Don't F**k with the Ninth

Blog by Keir Roper-Caldbeck | 23 Apr 2010

As the volcanic ash crisis slowly comes to a conclusion and the voices of hindsight weigh in with their opinions, it falls to me to mourn the fact that it didn't arrive earlier –  if only for purely cinematic reasons. I don't know if the dust cloud has grounded helicopters, but if it has it would have performed a great service during the filming of Neil Marshall's Centurion. For now that the director has been released into the open air following The Descent’s claustrophobic shocks, he proves unfortunately enamoured of the sweeping helicopter shot. In his tale of Roman legionaries on the run in the wilds of Scotland, Marshall seems on a mission to make a film which will delight the Scottish Tourist Board – by cramming as much of the Highlands into the frame as possible – but disappoint the audience. When used sparingly, the aerial shot can be a powerful device. But it is also an alienating one, withdrawing us from a human perspective, and is best used only when the basics of story-telling have been attended to. This is something that Marshall fails to do in Centurion. Instead he leaves us unmoved as we repeatedly swoop over his band of Benetton legionaries, pursued across generic Highland scenes by blue-painted Picts mounted on horses which, even at a full gallop, seem mysteriously unable to gain on a running man.

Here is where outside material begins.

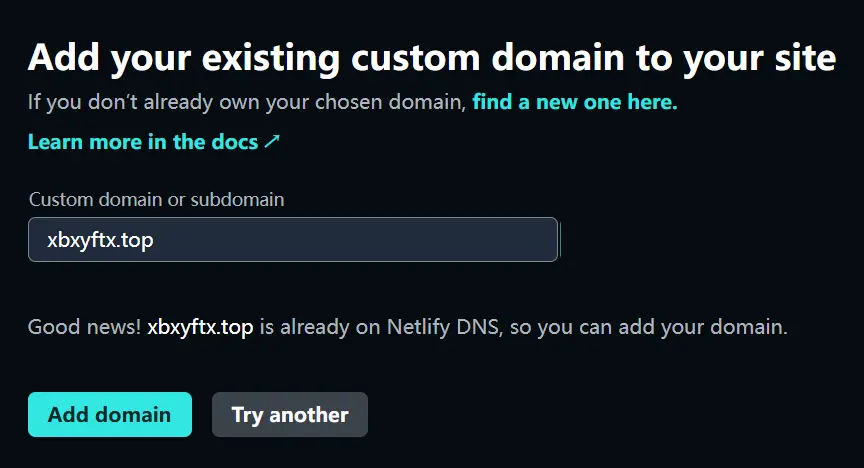This screenshot has width=864, height=468.
Task: Focus the custom domain input field
Action: [x=292, y=240]
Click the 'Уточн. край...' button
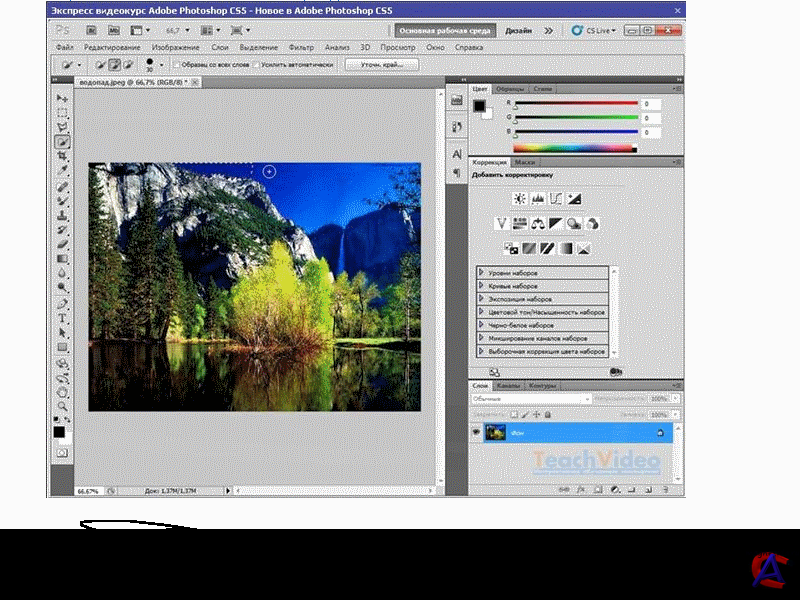 381,64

This is a shame as the myth of the disappearance of the Ninth Legion in Scotland – the springboard for the film's story – is one that really fires the imagination, giving us a sense of our own country as a dark and forbidding wilderness. A director like Werner Herzog would have emphasised the isolation of the legionaries in this hostile environment, and used it to strip away the usual distractions of the period film in order to transport us into the minds of men two thousand years ago. Instead, Centurion and its references to a “new kind of war, a war without armour and without end”, heavy-handedly hints at contemporary parallels with Afghanistan and Iraq, and sets itself up as Bravo Two Zero in a toga.

In the midst of this, Michael Fassbender bravely tries to keep our attention with an effective performance, whilst Dominic West adopts that barking half-shout that actors employ when called upon to hold a sword and wear a skirt. His straining vocal chords may be less the result of his discomfit with his primitive underwear, as it is with dialogue which lurches from macho anachronisms (“When will they learn not to fuck with the Ninth?”) to cod classicisms (“To kill a snake you have to cut off its head” - well, yes, I guess that would do it). Try underplaying lines like these. Olga Kurylenko, as the beautiful but demonic Etain, has the inestimable advantage of playing a character who has had her tongue cut out and is thus excused from speaking. Instead, during the many sword fights she expresses herself through grunts worthy of a Wimbledon champion.

If I'm being unduly harsh on the film it is because I was doubly disappointed. Firstly, because I enjoyed Marshall's first two films, Dog Soldiers and The Descent, so much. Secondly, because I'm always excited to see Scotland on film, for the chance to see our familiar landscapes re-imagined by great story-tellers. This is sadly something Marshall has failed to do in Centurion. Luckily, this year there are a couple more chances for me to fulfil this desire. Like the proverbial bus, a second film about the Ninth Legion, The Eagle of the Ninth, will rumble into view in September. Directed by Kevin MacDonald and based on Rosemary Sutcliff's wonderful book, this should be an entertaining example of classical story-telling. More of a wild card will be the Danish-Scottish production of Valhalla Rising, with Vikings tramping across Scotland (standing in for pre-Columbus America) convinced they have reached the after-life. Filmed in the documentary, ecstatic tradition of Herzog's Aguirre this could finally be the film to alter our view of the Scottish landscape permanently.